China opens up new opportunities for European investors

The Chinese state is currently intervening heavily in the regulation of the local Internet industry. As a result, access to the most innovative Chinese technology start-ups could improve significantly for European industrial investors.

The large Chinese technology and Internet companies Baidu, Alibaba and Tencent have long been regarded as model companies with relatively great entrepreneurial freedom. In the meantime, however, the Chinese state is intervening massively in the domestic Internet industry. The interventions particularly affect Alibaba and its related company Ant Group. Ant had to cancel the IPO planned for the end of 2020 and Alibaba is likely to part with part of its previous business portfolio. Such interventions by the Chinese state open a window of opportunity for European companies. Because up-and-coming startups and companies will now have more opportunities and European companies could participate in them.

A highly innovative start-up scene has established itself in China. The new fourteenth five-year plan is intended to further expand the innovative strength of the Chinese economy. Research and development spending is to be increased by seven percent annually from 2021 to 2025. These funds will benefit state-owned corporations disproportionately, but private technology start-ups are also likely to receive a considerable boost in capital.

Networking with this innovative sector of the Chinese economy has often been difficult for European industrial companies. China's leading technology corporations are extremely broad-based and act as a kind of “start-up vacuum cleaner”. Starting from their core businesses, they have developed into highly diversified digital conglomerates by taking over a large number of start-ups. At the same time, a well-financed venture capital industry has developed in China with around 14,000 registered VCs, with around 50% of the capital invested in the IT and Internet sectors.
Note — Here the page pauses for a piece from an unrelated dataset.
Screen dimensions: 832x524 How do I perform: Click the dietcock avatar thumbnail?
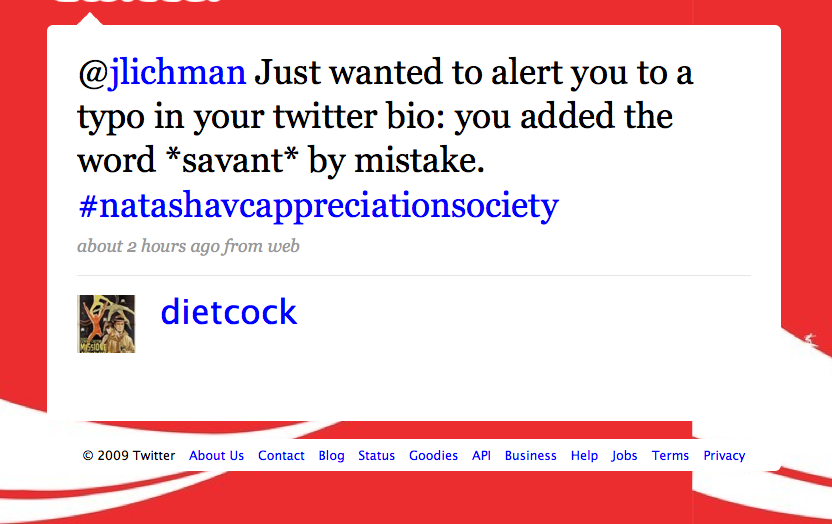(106, 324)
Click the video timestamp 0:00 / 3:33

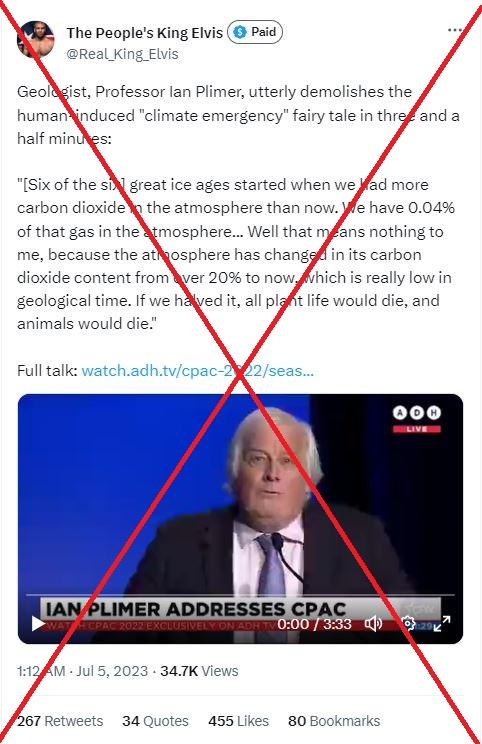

Due to the dominance of Chinese technology groups and their corporate venture capital areas as well as venture capital firms, European industrial companies often had little access to the most innovative and promising Chinese start-ups.

Apparently, the Chinese government is precisely the broad positioning and the associated power of Chinese technology companies a thorn in the side. The pruning of Alibaba will have a signal effect. Chinese technology companies will rethink their broad-based business models and will initially have to be much more cautious when taking over start-ups. This in turn will open up more opportunities for European companies to invest specifically in Chinese technology start-ups and to position themselves as their preferred partner for exits or future growth. European technology companies should take advantage of this opportunity and increasingly look for valuable takeover targets in the Chinese start-up scene, whether alone or in partnership with venture capital companies.

Observing and, if necessary, working with the Chinese start-up scene should become an integral part of their innovation strategy for European companies. The government-enforced pause for portfolio expansion on the part of Chinese technology companies can enable bold deals that would not have been realistic until recently.

Dr. Marc Szepan is Lecturer in International Business at the University of Oxford Saïd Business School, where he also received his PhD. Before that, he held various management functions at Lufthansa, most recently as Senior Vice President, Airline Operations Solutions, at Lufthansa Systems. He was one of the founding members of the Mercator Institute for China Studies (MERICS) in Berlin.